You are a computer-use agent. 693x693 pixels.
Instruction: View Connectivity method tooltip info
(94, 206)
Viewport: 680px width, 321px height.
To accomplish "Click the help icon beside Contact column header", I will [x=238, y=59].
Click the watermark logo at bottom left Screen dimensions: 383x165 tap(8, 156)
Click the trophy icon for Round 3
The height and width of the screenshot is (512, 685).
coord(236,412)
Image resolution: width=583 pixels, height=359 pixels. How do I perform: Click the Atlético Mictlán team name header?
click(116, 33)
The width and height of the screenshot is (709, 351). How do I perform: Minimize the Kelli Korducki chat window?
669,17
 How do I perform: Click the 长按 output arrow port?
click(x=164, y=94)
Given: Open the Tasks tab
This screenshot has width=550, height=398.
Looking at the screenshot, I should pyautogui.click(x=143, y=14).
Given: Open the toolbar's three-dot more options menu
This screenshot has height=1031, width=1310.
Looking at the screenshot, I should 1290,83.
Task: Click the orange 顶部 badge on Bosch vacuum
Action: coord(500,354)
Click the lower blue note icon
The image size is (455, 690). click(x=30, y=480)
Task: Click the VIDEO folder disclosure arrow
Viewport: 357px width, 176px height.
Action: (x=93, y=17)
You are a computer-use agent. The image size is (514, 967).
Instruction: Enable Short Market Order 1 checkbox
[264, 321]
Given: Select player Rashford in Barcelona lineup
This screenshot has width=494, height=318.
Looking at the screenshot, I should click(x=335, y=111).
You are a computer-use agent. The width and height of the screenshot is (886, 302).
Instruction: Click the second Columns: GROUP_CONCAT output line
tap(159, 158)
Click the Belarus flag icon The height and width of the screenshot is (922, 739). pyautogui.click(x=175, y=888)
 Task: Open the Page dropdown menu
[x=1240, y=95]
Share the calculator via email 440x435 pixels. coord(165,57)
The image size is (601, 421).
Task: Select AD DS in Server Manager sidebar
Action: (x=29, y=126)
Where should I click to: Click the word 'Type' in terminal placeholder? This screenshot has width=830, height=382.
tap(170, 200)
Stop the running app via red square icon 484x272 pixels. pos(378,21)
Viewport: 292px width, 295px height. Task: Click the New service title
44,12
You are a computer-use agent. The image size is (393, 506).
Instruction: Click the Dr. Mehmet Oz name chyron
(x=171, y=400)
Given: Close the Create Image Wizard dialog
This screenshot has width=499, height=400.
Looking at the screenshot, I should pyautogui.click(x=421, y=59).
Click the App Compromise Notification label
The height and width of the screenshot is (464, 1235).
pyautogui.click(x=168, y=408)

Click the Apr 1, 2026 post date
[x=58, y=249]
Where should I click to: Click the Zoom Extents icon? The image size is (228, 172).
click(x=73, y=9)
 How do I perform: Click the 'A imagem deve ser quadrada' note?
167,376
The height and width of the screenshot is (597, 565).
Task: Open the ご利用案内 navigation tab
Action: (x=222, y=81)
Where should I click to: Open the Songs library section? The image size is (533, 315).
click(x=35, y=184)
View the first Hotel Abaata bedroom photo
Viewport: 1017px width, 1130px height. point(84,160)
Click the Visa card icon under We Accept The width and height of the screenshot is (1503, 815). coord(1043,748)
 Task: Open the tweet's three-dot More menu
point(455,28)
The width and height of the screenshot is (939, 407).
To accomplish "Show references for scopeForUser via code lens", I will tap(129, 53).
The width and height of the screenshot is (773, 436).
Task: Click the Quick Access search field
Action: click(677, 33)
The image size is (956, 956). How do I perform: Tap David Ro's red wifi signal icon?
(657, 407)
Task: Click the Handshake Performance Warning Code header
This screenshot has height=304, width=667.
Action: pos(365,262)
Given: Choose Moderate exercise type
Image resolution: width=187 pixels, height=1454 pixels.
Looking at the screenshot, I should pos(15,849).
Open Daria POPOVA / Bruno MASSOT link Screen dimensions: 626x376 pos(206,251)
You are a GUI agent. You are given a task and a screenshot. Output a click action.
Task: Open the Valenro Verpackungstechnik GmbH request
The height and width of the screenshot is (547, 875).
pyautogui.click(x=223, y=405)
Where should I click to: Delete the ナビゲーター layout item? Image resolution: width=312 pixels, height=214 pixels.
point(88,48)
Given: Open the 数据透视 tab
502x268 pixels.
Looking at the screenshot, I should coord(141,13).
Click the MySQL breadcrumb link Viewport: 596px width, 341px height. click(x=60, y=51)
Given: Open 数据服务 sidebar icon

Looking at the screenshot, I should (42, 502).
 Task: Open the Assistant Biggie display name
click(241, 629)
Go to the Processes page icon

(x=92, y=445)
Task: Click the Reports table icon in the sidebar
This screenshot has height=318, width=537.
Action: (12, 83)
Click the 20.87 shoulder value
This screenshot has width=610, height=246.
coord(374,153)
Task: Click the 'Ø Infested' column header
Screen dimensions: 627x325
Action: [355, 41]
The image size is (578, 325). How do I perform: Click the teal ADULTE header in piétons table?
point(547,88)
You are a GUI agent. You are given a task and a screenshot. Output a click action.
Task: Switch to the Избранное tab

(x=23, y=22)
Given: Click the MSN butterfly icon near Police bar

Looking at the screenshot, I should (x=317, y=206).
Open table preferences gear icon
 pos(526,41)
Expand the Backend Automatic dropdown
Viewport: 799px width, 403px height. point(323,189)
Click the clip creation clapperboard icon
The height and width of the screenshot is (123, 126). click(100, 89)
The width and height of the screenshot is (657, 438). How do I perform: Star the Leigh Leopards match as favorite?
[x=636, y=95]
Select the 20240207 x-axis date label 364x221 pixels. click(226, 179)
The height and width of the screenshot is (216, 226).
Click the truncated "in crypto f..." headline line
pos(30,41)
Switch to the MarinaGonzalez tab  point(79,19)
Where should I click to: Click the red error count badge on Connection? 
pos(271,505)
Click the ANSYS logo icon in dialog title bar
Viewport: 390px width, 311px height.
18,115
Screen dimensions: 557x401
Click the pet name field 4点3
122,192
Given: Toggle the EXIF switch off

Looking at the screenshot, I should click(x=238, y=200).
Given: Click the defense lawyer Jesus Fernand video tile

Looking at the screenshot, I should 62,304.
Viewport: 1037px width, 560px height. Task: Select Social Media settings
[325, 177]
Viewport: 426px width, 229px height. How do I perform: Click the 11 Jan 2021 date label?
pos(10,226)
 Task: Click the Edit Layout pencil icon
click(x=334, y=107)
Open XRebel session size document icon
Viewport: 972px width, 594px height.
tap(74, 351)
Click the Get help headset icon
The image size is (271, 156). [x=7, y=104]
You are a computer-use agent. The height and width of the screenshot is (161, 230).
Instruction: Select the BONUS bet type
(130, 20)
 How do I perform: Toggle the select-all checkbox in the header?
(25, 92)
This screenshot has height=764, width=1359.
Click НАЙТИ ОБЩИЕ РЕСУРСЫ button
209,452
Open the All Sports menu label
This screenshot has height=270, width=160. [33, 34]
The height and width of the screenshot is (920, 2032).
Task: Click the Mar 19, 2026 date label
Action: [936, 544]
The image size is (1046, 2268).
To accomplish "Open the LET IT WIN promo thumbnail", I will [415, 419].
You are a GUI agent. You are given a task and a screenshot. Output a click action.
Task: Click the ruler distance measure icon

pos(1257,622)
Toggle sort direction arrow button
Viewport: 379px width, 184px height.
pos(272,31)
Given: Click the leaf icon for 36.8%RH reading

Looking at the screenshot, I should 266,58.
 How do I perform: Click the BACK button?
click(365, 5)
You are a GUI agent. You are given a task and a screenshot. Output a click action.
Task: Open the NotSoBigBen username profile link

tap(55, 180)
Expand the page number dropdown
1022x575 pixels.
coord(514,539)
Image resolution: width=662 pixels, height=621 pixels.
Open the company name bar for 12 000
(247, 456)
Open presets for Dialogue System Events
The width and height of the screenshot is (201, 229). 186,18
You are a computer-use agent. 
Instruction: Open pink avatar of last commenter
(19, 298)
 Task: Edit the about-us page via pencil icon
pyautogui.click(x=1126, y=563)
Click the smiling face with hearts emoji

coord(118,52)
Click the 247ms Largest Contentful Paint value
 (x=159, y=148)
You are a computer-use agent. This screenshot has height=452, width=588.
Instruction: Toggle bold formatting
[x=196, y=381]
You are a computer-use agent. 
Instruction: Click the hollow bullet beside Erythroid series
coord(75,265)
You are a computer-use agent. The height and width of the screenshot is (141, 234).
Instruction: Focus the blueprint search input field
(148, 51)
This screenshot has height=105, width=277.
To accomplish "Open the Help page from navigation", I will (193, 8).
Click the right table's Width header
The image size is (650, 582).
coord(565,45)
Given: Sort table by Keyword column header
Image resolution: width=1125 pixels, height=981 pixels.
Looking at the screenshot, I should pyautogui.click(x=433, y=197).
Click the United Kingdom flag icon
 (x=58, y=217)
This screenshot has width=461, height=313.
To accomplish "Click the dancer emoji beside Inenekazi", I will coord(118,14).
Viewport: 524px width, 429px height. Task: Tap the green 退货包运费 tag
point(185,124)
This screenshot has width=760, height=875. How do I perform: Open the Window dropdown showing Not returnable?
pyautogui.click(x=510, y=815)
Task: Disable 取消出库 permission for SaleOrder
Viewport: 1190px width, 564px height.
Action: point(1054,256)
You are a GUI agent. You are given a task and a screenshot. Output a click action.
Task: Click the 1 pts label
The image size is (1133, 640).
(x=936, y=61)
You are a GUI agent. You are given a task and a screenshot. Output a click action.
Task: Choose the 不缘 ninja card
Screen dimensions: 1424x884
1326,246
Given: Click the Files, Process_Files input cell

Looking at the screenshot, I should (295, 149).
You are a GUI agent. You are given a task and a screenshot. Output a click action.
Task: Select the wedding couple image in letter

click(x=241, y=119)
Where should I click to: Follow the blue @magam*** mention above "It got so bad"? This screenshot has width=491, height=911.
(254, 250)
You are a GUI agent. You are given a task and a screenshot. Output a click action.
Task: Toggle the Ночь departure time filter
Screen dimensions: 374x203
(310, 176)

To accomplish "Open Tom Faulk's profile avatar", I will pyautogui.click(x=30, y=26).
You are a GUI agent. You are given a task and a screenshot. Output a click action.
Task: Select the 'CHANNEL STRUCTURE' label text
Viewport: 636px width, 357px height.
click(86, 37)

* [TASK BRIEF]: Which lines of the records above contain the word "card"? Copy each of them.

* [RESPONSE TO THE TASK]:
Click the Visa card icon under We Accept The width and height of the screenshot is (1503, 815). coord(1043,748)
Task: Choose the 不缘 ninja card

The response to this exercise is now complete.